French win proved all too satisfying for the Joker

By Art Spander

INDIAN WELLS, Calif. — The Joker, they call him, and there were times that Novak Djokovic — yes, the “D” is silent — with his skill at mimicry could make us laugh. But now, after a year when triumph was muted by disappointment, he sees life and tennis from a different view.

Once at the top, of course, as the line goes in the musical Evita, it’s a long, long way to fall. Djokovic didn’t tumble that far, but not only did he fail to win either of last two Grand Slam tournaments, after winning the previous four in succession, he dropped from the No. 1 ranking to behind Andy Murray.

Progression worked against him. A great start, an unsatisfying finish. Four straight Grand Slam victories, beginning with the 2015 Wimbledon and climaxing with the 2016 French Open, his first win there.

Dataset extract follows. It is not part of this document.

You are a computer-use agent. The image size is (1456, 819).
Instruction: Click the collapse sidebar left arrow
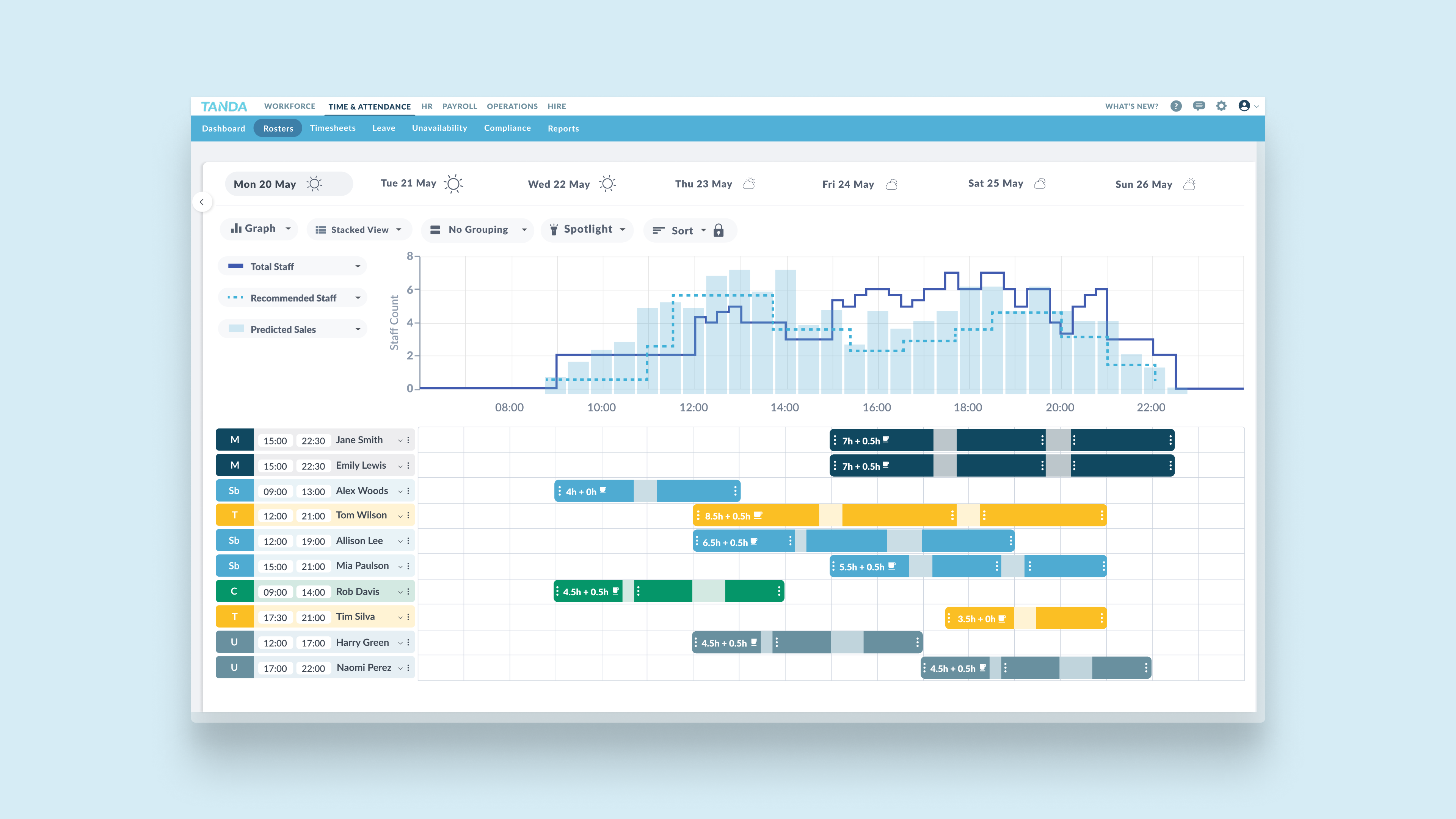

Satisfaction worked against him. Asked if after the French he subconsciously relaxed, Djokovic unhesitatingly answered, “Yes.”

And why not? Since the start of the Open era in tennis, April 1968, only four men had won each of the four Slams: Rod Laver, Andre Agassi, Roger Federer and Rafael Nadal. Now this agile Serb had become the fifth.

“It was the crowning achievement for me,” said a candid Djokovic. “The French was a priority, but it took a lot of emotion out of me.”

He was sitting in the interview room Thursday at the BNP Paribas Open, the defending champ, seemingly relaxed, unquestionably honest — with himself and the media. It was hot outside, 91 degrees in this desert community some 15 miles southeast of Palm Springs, but inside the air conditioning was working its magic.

“Generally, I see myself in perspective from the end of last season,” said Djokovic. He will be 30 in May, and despite the struggles after the French, relatively speaking — a third-round loss at Wimbledon, a finals loss at the U.S. Open, a quick departure from the Rio Olympics — he was still considered the man to beat.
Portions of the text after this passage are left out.